== About this exercise ==
Would you please return only the lines from the one with "You are a computer-use" through the last line of the records below, leaving the pictures out?

== Material for this exercise ==
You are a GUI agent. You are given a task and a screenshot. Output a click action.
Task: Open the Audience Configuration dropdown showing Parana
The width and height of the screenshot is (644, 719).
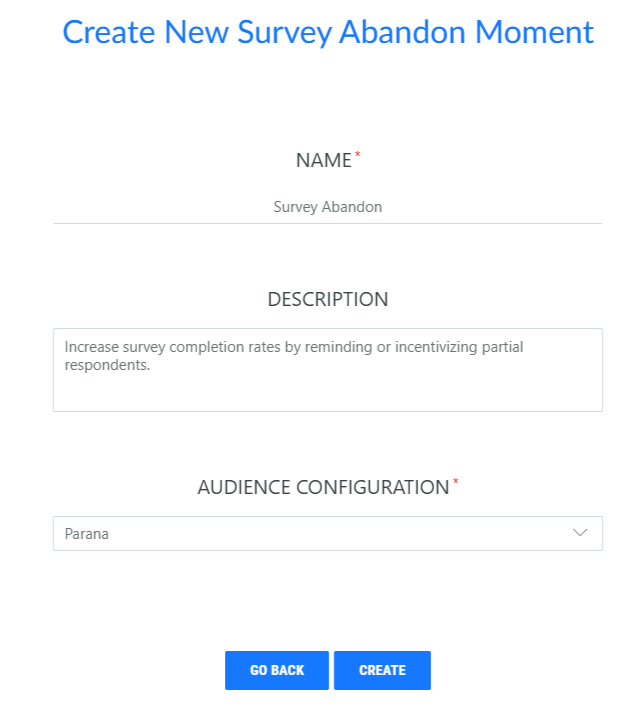click(x=327, y=533)
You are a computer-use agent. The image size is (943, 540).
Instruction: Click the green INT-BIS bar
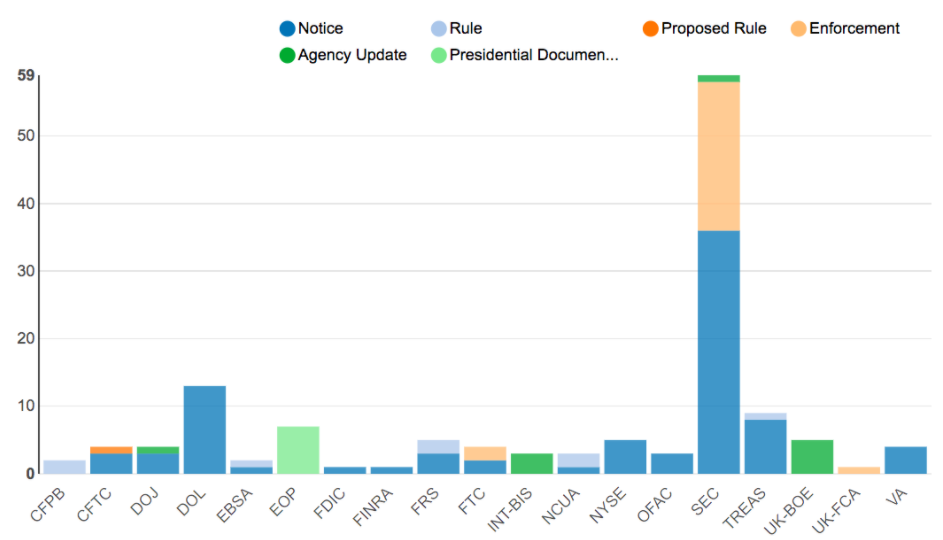coord(531,464)
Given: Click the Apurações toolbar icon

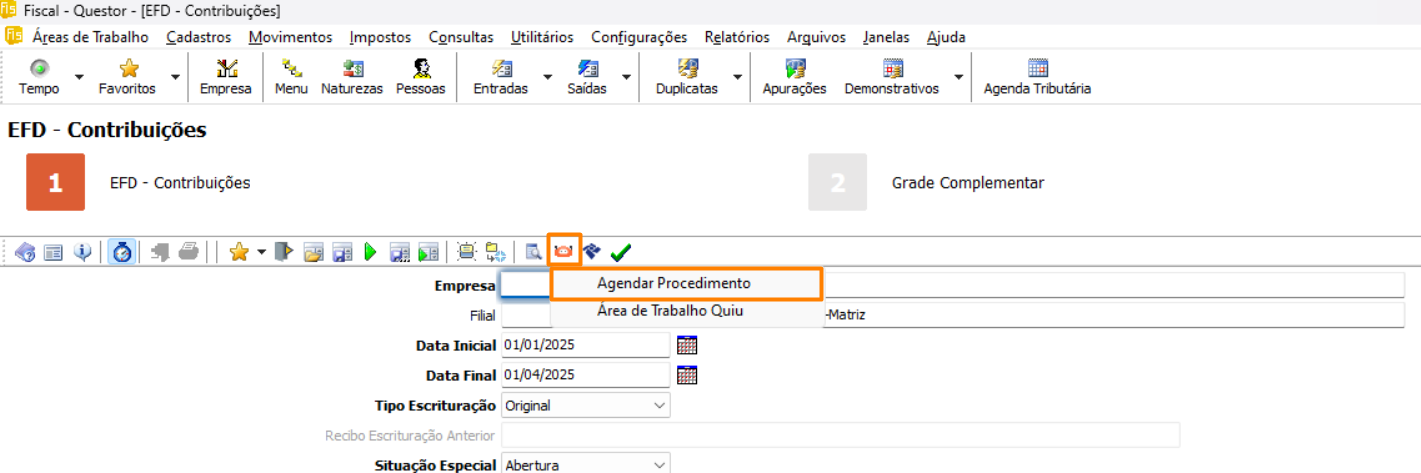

== Task response ==
You are a computer-use agent. The image size is (943, 540).
Instruction: Click the green INT-BIS bar
coord(531,464)
Given: Click the Apurações toolbar icon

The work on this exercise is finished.